Being half Portuguese myself, I can tell you that this is still a sore topic with some. I’ve been told flatly that there was no large scale conversions to Islam among the indigenous people. But I’m afraid reality is a stubborn thing. If you wanted to get on in life, then you fell in with the religious views of the elite – whatever they were. And you also avoided paying the Jizya tax that was levied on Jews and Christians.
One of the greatest Islamic rulers of Spain – Abd al-Rahman III (891 to 961AD) – was the son of a Christian concubine and descendant of Christian Spanish nobles on one side of his family. It’s recorded that his skin was white and his eyes were blue – and that he had to keep dying his hair black.
Fortunately for the Christian kingdoms, divisions began to appear in the caliphate – especially in the 11th century. And after 1118, these kingdoms had a new fighting force to help them in their battles with the caliphate: the Knights Templar.
The Christian kingdoms embraced the Templars with gusto. These monastic warriors were exactly what they had been waiting for – brave, Catholic and prepared to go in the front line. Which is exactly where the new Kingdom of Portugal put them. As the Portuguese pressed forwards against the caliphate – they placed the Templars right at the front. They were the shock troops who held the line and selflessly risked everything to protect Christianity.
To get an idea of the enemy that the Templars faced, here is my picture from a decade ago of the great mosque in Cordoba built by Abd al-Rahman. It’s an incredible piece of architecture and shows a massively sophisticated civilisation.
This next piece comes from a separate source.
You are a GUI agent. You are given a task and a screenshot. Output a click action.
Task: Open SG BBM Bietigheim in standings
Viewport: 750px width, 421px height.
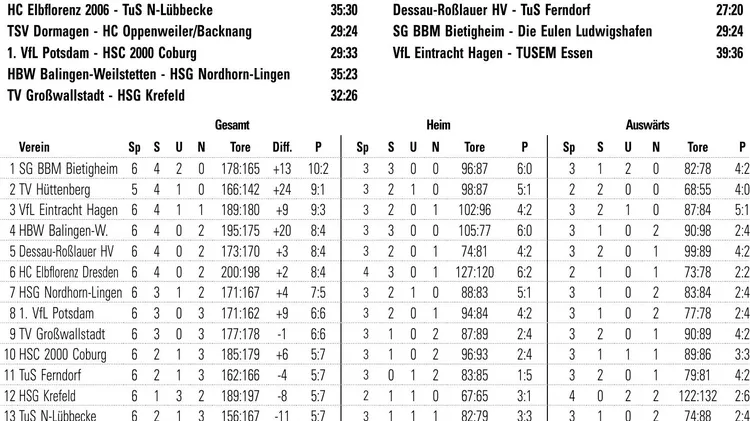tap(62, 169)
In the Christian kingdoms, churches were often built like fortresses – and for good reason. At any moment, a Muslim army could appear to take back what the caliphate had lost. Below is the cathedral in Porto. Ignore the later flower additions and look at the main structure dating back to the 12th century. It’s basically a castle.
This story of prolonged warfare in Iberia is fascinating and central to my Templar novel Quest for the True Cross. I take my protagonist, Sir William de Mandeville, from the killing fields of the Holy Land to the siege of a great and glorious city called Al-Usbuna.
Al-Usbuna is modern day Lisbon. In 1147, it was a Moorish city with a Muslim governor, a great mosque and a maze of streets called the Medina where the ordinary people lived. It’s hard to believe that the capital of modern Portugal was part of the Umayyad caliphate and had to be conquered by a large crusader force including many Knights Templar. Even today, the northern Portuguese often refer to their southern Portuguese fellow countrymen as “arabs”.
In my book, I draw on a contemporary account of the siege translated from the Latin – The Conquest of Lisbon – which details how the city, after over four hundred years of Muslim rule – came to be besieged by a Christian force. Even though my book is a work of fiction, it does include many key details of that siege and you’ll get a real flavour of how the Crusades were fought in Spain and Portugal to an ultimately successful conclusion.